Why is the Rydberg formula giving me incorrect wavelengths? I am tasked with the following question:

Find the wavelengths of the first four members of the Brackett series in $\mathrm{He}^{+}$ – the set of spectral lines corresponding to transitions from $n \gt 4$ to $n = 4$.

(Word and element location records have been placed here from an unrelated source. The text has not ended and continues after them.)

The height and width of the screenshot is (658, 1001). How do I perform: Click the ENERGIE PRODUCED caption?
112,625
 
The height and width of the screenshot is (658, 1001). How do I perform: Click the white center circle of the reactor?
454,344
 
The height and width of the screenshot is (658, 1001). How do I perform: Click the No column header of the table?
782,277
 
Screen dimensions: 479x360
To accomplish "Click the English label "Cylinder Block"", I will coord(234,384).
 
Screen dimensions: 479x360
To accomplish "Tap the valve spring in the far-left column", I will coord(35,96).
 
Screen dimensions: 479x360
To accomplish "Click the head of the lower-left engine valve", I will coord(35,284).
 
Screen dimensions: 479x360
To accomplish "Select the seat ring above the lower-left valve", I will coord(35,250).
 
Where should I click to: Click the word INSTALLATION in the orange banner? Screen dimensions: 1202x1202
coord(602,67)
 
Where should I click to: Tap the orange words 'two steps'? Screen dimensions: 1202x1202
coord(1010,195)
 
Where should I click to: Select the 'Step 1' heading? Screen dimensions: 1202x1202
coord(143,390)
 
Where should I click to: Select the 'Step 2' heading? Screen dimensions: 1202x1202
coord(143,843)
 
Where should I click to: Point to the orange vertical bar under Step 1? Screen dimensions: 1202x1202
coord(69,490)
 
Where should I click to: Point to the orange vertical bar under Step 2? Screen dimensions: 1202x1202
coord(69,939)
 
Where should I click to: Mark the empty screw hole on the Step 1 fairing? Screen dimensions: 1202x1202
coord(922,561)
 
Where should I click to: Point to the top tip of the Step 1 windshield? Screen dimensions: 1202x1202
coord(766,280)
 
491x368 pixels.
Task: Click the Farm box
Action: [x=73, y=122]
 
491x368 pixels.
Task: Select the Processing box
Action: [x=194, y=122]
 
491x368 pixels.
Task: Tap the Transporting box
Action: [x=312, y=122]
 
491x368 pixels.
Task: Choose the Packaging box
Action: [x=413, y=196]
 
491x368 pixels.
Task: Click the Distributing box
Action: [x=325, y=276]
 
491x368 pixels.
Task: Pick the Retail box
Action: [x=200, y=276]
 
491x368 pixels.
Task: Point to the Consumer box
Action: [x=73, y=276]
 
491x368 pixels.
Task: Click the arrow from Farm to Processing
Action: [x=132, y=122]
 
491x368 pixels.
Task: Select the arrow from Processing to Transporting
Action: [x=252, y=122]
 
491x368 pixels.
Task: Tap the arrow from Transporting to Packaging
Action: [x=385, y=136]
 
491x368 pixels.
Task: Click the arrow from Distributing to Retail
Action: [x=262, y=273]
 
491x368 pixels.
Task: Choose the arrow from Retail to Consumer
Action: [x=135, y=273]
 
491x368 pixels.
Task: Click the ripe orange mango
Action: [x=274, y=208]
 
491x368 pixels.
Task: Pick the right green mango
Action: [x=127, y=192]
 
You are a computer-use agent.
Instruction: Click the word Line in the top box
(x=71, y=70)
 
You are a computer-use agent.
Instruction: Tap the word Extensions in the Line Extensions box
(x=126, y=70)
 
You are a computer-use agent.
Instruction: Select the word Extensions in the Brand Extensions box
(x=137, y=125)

In order to find the wavelengths it was my understanding that the relevant formula to use is
$$\frac{1}{\lambda}=R_{\infty}\left(\frac{1}{4^2}-\frac{1}{n^2}\right)\tag{1}$$
Rearranging,
$$\lambda=\frac{1}{R_{\infty}}\left(\frac{16n^2}{n^2-16}\right)$$
and taking the Rydberg constant $R_\infty$ to be $1.0974\times 10^7\text{m}^{-1}$
Then $n=8\rightarrow 4\implies \lambda\approx 1940\,\text{nm}$
and $n=7\rightarrow 4\implies \lambda\approx 2165\,\text{nm}$
and $n=6\rightarrow 4\implies \lambda\approx 2624\,\text{nm}$
and $n=5\rightarrow 4\implies \lambda\approx 4050\,\text{nm}$

The problem is that the answer is:

The wavelengths are given by $$\frac{1}{\lambda}=Rhc\left(\frac{1}{4^2}-\frac{1}{n^2}\right)$$ with $$Rhc=\frac{1}{91.1\,\text{nm}}$$ So the wavelengths are $1012\,\text{nm}$ ($n=5$ to $n=4$), $656\,\text{nm}$ ($n=6$ to $n=4$) and $541\,\text{nm}$
($n=7$ to $n=4$)


The formula that has been given in the answer I understood to be the change in energy $\Delta E$ when a transition takes place.
I am almost certain that $(1)$ is the correct formula to use (but it is apparently giving me the wrong results) unless there is something else I am missing.
Where am I going wrong?
 A: The general formula to calculate the wavelength of a hydrogen like species is $$\frac1\lambda=R_H\times z²\left(\frac{1}{n_i^2}-\frac{1}{n_f^2}\right)$$ where z is the atomic number of the species which in your case is equal to 2 for $He^+$
and $n_i$ and $n_f$ are the respective energy levels in the transition and $R_H$ is the Rydberg Constant for hydrogen atom.
A: The Rydberg formula has to be adjusted to that the nuclear charge $Z=2$. For hydrogen like ions (single electron + nucleus), the electron energies are proportional to $Z^2$, so you should multiply $R_{\infty}$ by four.
A: Okay so just a wild guess at why your book says $Rhc$ instead of $R$ as you mentioned in the comments.  It might be $R_Hc$ where $R_H$ is the Rydberg's constant and $c$ is the speed of light. 
I believe it could be because it's dealing with the frequency on the left hand side? Because we know that $\frac{c}{\lambda}$ = $\nu$ (where the symbols have their usual meanings).
Your book might want to say that 

$$\nu= R_H\cdot c\left(\frac{1}{{n_i}^2}−\frac{1}{{n_f}^2}\right)Z^2$$

The symbols for frequency and wavenumber are very similar. The first is $\nu$ and the other is $\bar\nu$